WHAT THE TASK ASKS
In the listing below, find the line containing "More details (48, 344)" and the line containing "Size Chart (67, 2440)". Repeat exactly those two lines and every line between them.

RECORDS PROVIDED
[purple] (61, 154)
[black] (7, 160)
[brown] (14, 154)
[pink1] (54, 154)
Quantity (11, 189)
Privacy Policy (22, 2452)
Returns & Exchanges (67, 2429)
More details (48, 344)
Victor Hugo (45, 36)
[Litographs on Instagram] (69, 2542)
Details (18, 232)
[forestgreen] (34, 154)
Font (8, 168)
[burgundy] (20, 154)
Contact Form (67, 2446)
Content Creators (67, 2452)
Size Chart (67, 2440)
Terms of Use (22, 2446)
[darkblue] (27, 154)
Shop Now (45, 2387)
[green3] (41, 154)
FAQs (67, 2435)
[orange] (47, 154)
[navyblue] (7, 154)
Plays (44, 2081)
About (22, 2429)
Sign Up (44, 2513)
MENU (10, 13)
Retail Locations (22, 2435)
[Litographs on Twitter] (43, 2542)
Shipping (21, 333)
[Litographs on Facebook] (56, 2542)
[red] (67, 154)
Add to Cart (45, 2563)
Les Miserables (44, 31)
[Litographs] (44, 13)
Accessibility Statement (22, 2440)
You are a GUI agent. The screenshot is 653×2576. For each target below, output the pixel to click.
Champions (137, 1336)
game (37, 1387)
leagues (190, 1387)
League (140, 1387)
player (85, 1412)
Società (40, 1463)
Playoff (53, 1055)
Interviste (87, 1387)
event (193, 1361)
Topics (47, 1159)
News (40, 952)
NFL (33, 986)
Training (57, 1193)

...

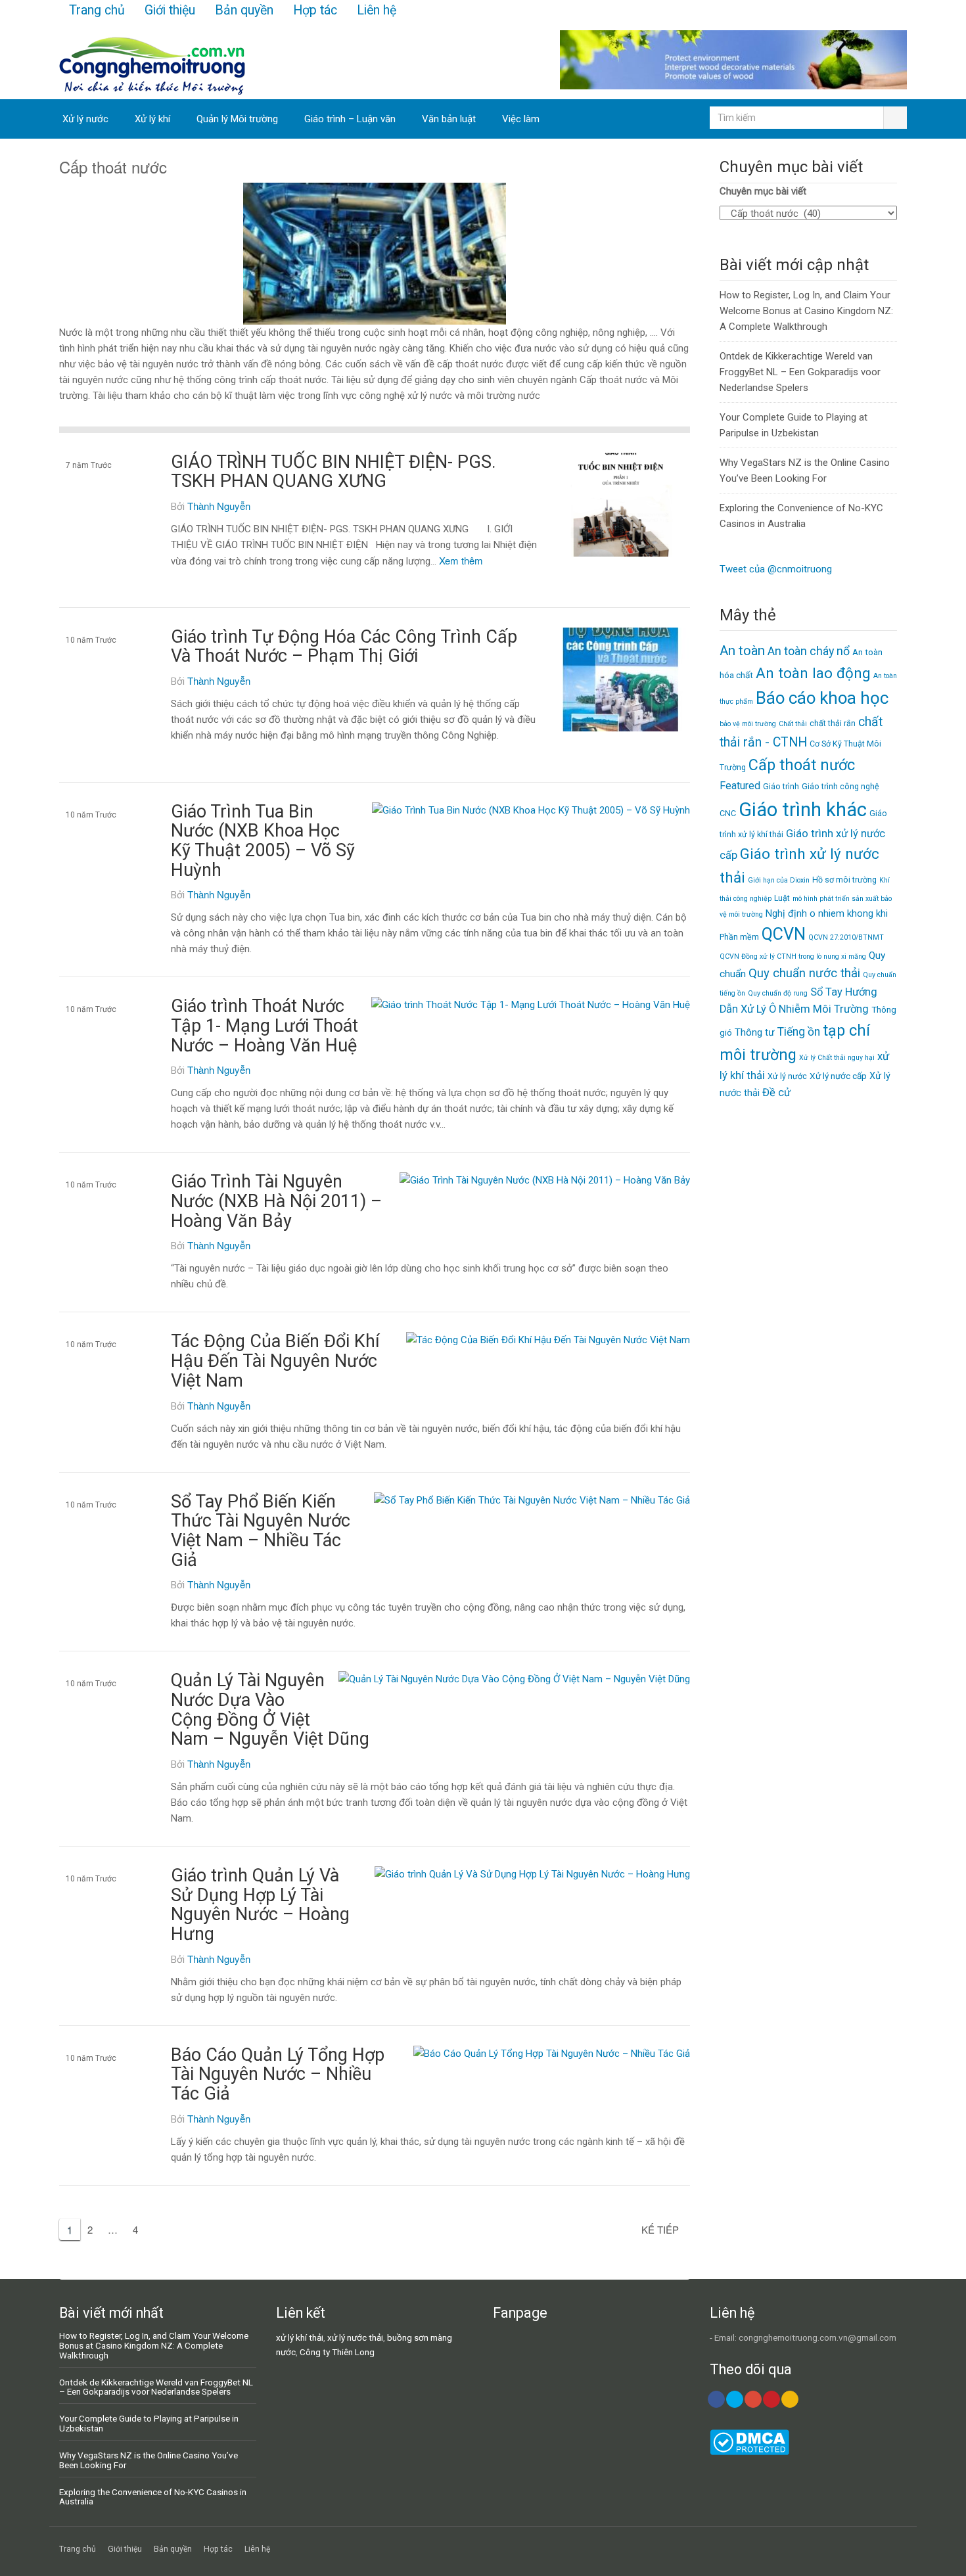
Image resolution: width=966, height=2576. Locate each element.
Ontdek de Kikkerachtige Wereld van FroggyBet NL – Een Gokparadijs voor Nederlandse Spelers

RESULT OF THE TASK
More details (48, 344)
Victor Hugo (45, 36)
[Litographs on Instagram] (69, 2542)
Details (18, 232)
[forestgreen] (34, 154)
Font (8, 168)
[burgundy] (20, 154)
Contact Form (67, 2446)
Content Creators (67, 2452)
Size Chart (67, 2440)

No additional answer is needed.